Although the first impression of Arab food that results is one of bewildering variety, there are common culinary features throughout the Arab world. The everyday protein sources are usually dairy products and pulses (above all LENTILS, CHICKPEAS, and BROAD BEANS). Pulses are often made into pastes, called baisar in the west of the Maghreb where it is a soup of broad beans; in the east, the pastes are turned into little fried cakes (ta’miyya, FALAFEL). Milk is scarcely ever consumed fresh but made immediately into YOGHURT (laban), clotted cream (qishta, KAYMAK), clarified butter (samn, see GHEE), or cheese (jibn). A common breakfast is cheese or yoghurt with olives or dates.
Beef is eaten in Iraq and water-buffalo in Egypt, but the preferred meat nearly everywhere is LAMB. The most tender cuts go for KEBABS, the others for stews and ground meat. Markets often have butchers or cooked meat shops that specialize in the head and trotters, that is, the non-organ meats that are not suitable for stews and kebabs. Among fowl, chicken is popular but squab (see PIGEON) runs a close second in Egypt and N. Africa.
Because of Islamic dietary law, pork is rarely eaten in the Arab world, even by Christians. Islam also prohibits wine. Perhaps as a result of this, meat dishes are often given a sweet flavouring, or even more often a sour flavouring (with lemons—fresh, pickled, or dried—or yoghurt, vinegar, POMEGRANATE juice, SUMAC, or TAMARIND), which would not occur to cooks in parts of the Mediterranean where wine is a regular part of the meal.

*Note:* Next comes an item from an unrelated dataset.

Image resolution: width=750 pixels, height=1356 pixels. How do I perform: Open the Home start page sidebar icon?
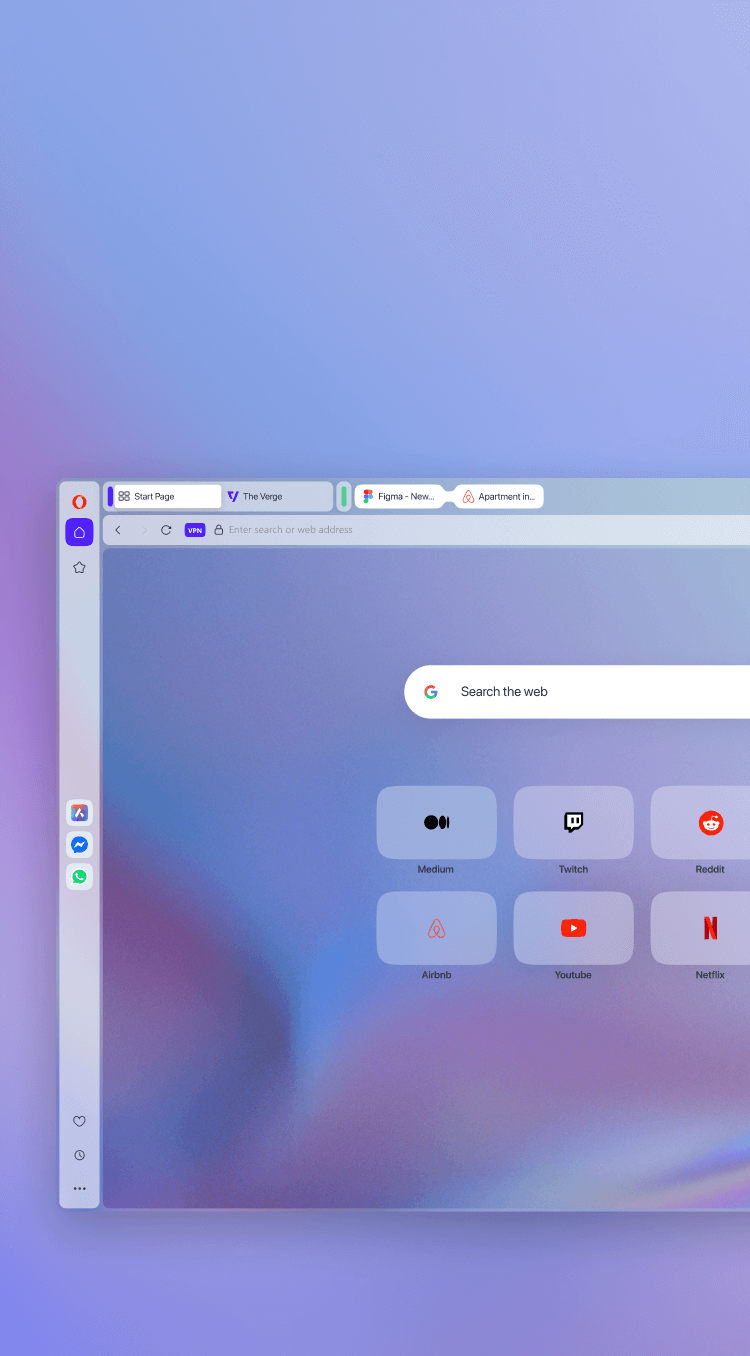(x=79, y=532)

The preferred grain has always been wheat, though rice is the staple of S. Iraq and has prestige value elsewhere in the eastern Arab world. Most breads, whether cooked in the TANDOOR or the European-style brick oven, are flat. Paper-thin breads (raqîq, marqûq, khubz sâj) command special admiration. Throughout the area, bakers also make ring-shaped breads (samîd) and biscuits (ka’k).
Vegetables are stewed with meat when possible, but cold stewed vegetables dressed with oil (much like légumes à la grecque) are virtually universal. They may descend from Christian Lenten dishes. When vegetables are stuffed with rice and dressed with oil, they are called yalanji to distinguish them from meat-stuffed vegetables, just as in the Middle Ages vegetarian Christian dishes, often oil dressed, were called muzawwarât (the Arab word meaning, like the Turkish yalanji, ‘counterfeit’). Vegetables made into vinegar pickles include some rarely preserved this way in Europe, such as turnips.
Sweets and pastries are commonly flavoured with nuts but scarcely ever with fruits (with the exception of dates), which are usually eaten out of hand, either fresh or dried. In cookery, fruits are treated much like vegetables. Mixed dried fruits are often poached together and served cold, like the cold vegetable dishes. Fruits are frequently stewed with meat in the same way that vegetables are, though in Egypt, Syria, and Lebanon this is now rare, probably because of the influence of Turkish cuisine, which avoids this combination.
A particular characteristic of the Arab world is the mixing of flatbread—fresh, stale, or toasted—with other ingredients. Stewed meat mixed with bread, a dish known as THARÎD, was the favourite of the prophet Muhammad, and it is no accident that Muslims make tharîd as far away as Xinjiang. But the Arab countries make many other such dishes as well, such as the tashrîb of Iraq, the fatta of Egypt and Syria, and the fatût of Yemen (which is anything you wish—meat, scrambled eggs, a mixture of honey and melted butter—mixed with toasted flatbread). In a sense, these dishes are the equivalent of the complex PILAFS that developed in Iran. During the Middle Ages, the Moors of Spain and N. Africa were obsessed with creating an ultra-thin bread for particularly elegant tharîds and this was one theatre for the development of both puff pastry and the strudel-like pastry sheets known as WARQA in Morocco today.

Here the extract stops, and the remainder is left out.